Six to 8 weeks is minimum period for initial occlusion and for continued occlusion beyond last measured improvement.

Two hrs/day is minimum time for effective occlusion.


VISION THERAPY for AMBLYOPIA:

These patients seldom have very deep amblyopia.

Treat most types of unsteady and/or eccentric fixation in conjunction with acuity improvement program.

Stimulate fovea under monocular but primarily under BINOCULAR conditions (anti- suppression) to improve resolution and simultaneous perception.

Gradually decrease monocular target size and element separation.

Reinforce therapy with kinesthetic, auditory, and visual feedback.


VISION THERAPY for SUPPRESSION:

Active treatment involves binocular (dichoptic) stimulation of peripheral retinal areas followed by gradual encroachment upon central areas.

Use dissimilar (1st degree) targets initially, then similar (2nd degree) targets.

Next, physiological diplopia training.

DO NOT emphasize pathological diplopia training for occasional esotropes with ARC.

Stimulus parameters are brightness, contrast, color, size, on-period, position, and movement of targets.

Reinforce therapy with kinesthetic, auditory, and visual feedback.


VISION THERAPY for ARC:

For occasional esotropia with anomalous correspondence train with fusional vergence therapy.

Use divergence initiation therapy in the troposcope.

Vergence training requires fairly good acuity (20/60 or better) and not much suppression.

Surgery is likely to be needed as part of the total program for large angle deviations.


VISION THERAPY for SENSORY-MOTOR FUNCTIONS:

Sensory fusion should be highly developed before motor fusion training begins.

For both, however, qualitative aspects are more important than quantitative aspects (viz., facility more important than magnitude).

Improve grades of fusion in order of difficulty.

Train both lower and upper stereo-thresholds.

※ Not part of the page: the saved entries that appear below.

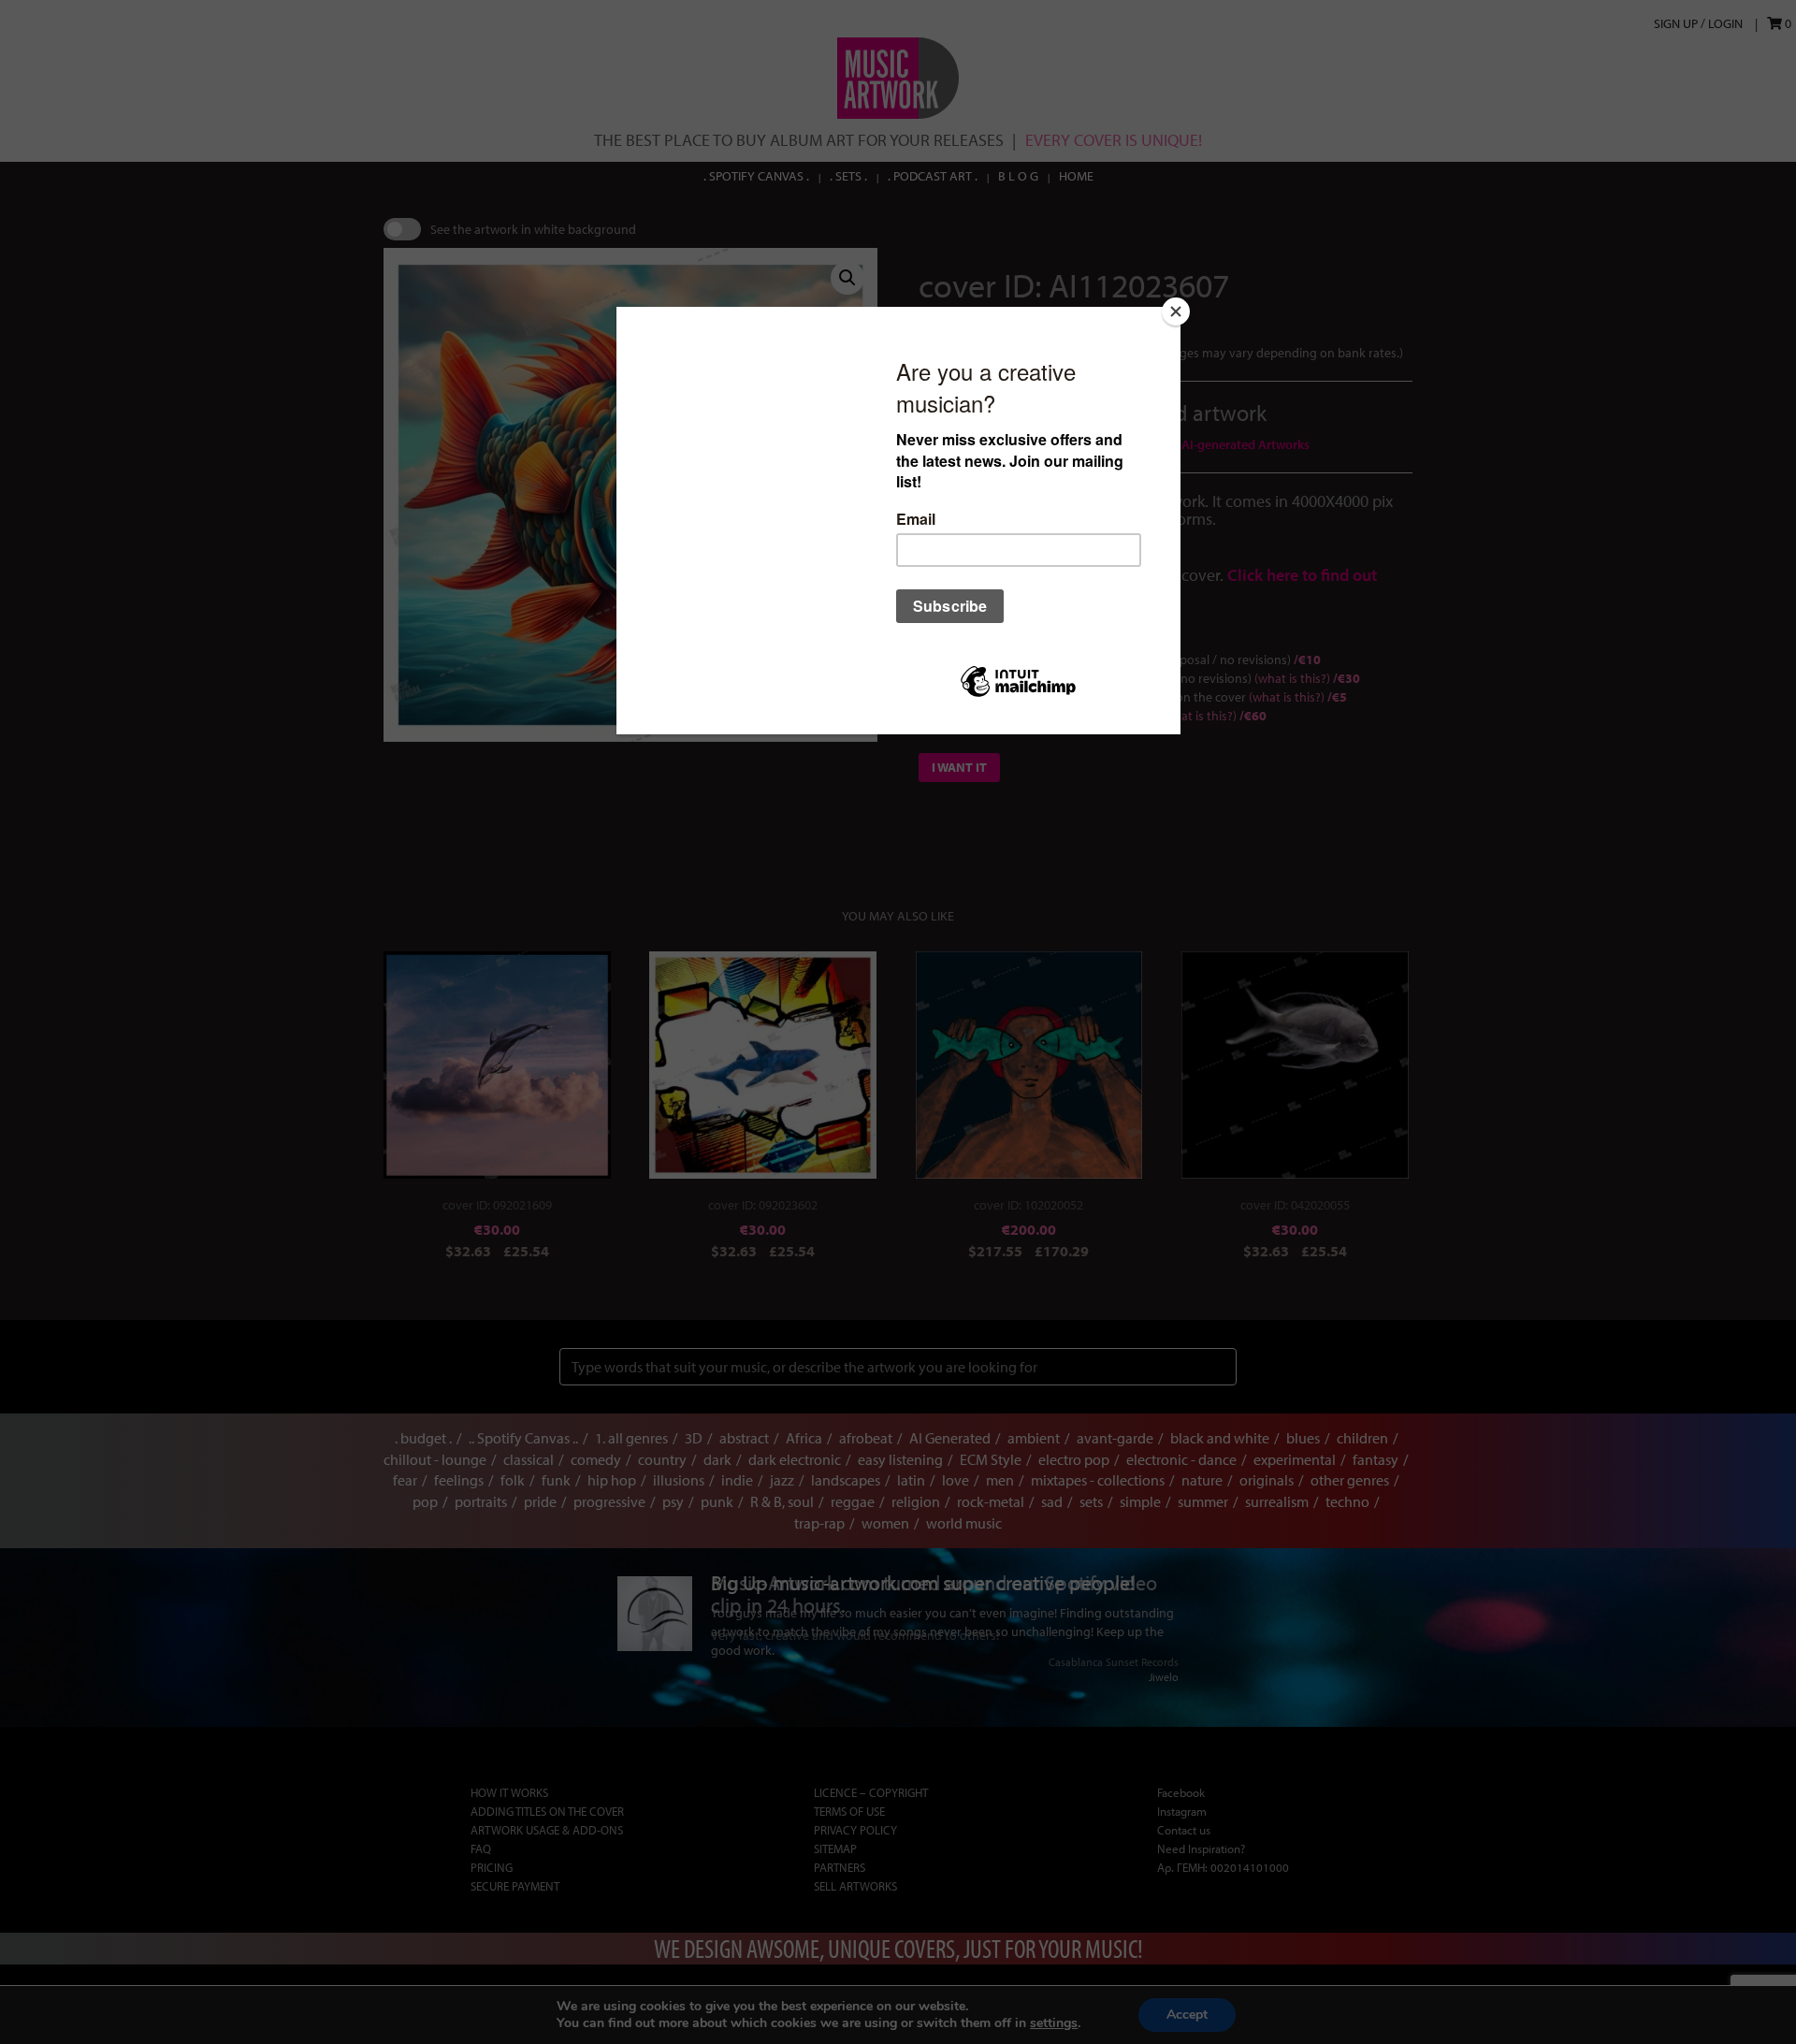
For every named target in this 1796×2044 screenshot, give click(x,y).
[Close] (1176, 311)
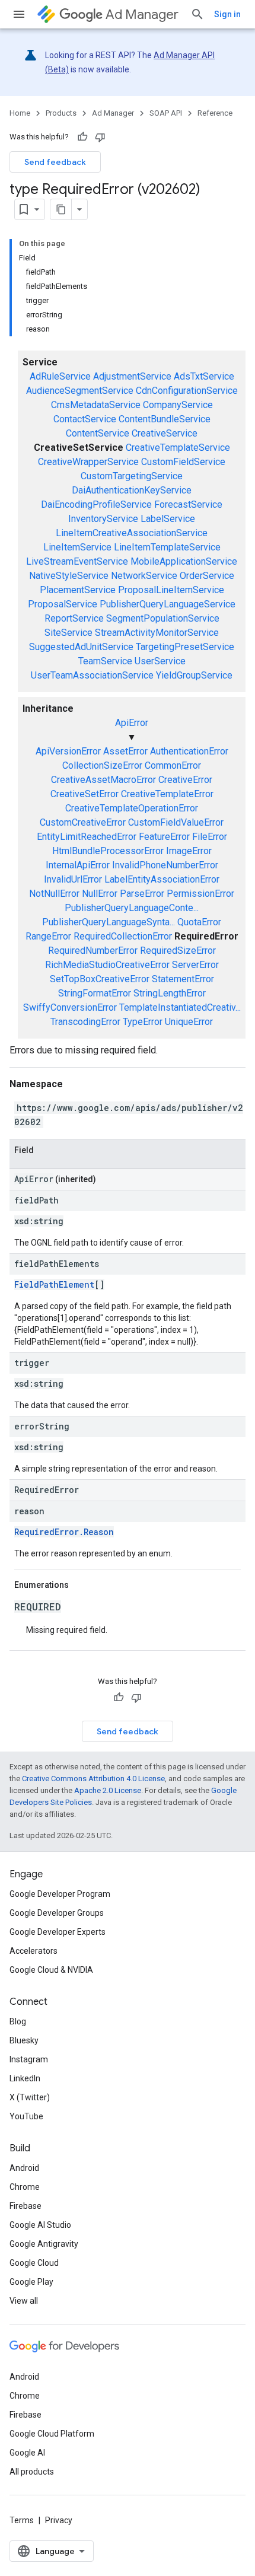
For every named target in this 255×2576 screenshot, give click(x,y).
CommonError (173, 765)
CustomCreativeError (83, 822)
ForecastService (188, 504)
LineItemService (77, 547)
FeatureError (164, 836)
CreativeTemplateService (178, 447)
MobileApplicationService (183, 561)
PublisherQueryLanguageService (167, 604)
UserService (160, 661)
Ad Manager (142, 15)
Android (24, 2168)
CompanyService (178, 404)
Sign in (227, 14)
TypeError (142, 1021)
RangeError (48, 936)
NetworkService (144, 575)
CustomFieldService (183, 461)
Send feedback (55, 162)
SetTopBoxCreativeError (99, 979)
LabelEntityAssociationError (161, 879)
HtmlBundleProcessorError (108, 850)
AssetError (125, 751)
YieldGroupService (194, 675)
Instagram (28, 2059)
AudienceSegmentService (79, 390)
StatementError (183, 979)
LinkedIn (24, 2078)
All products (31, 2471)
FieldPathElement (54, 1284)
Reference (214, 113)
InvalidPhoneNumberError (165, 865)
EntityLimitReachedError (86, 836)
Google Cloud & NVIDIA (51, 1970)
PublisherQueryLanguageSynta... (108, 922)
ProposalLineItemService (171, 590)
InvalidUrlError (73, 879)
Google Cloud (34, 2263)
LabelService (168, 518)
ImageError (189, 850)
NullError (99, 893)
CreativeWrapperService (88, 461)
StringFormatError (94, 993)
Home (19, 113)
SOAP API (165, 113)
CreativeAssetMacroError (103, 779)
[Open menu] (19, 14)
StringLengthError (169, 993)
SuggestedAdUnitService (81, 646)
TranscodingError (85, 1021)
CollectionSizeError (102, 765)
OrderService (207, 575)
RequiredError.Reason (64, 1531)
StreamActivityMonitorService (157, 632)
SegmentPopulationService (162, 618)
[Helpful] (82, 137)
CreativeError (185, 779)
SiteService (68, 632)
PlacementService (78, 590)
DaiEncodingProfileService (96, 504)
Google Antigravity (43, 2244)
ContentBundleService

Facility and accuracy of accommodation is very important as binocularity develops.

Transference to free- space situations must be recognized.


SURGERY:

When changing mechanical advantage of oculo-rotary muscles by surgery, post- surgical comitance is desired goal.

Smaller surgical changes on several muscles tend to give better comitance.

Second operation may be necessary to correct vertical deviations.

Early surgery may be advantageous for esotropia.

Pre- as well as post-surgical optical correction and orthoptics can be helpful.

Surgery may be required for large heterophorias (i.e., greater than 20 p.d. eso).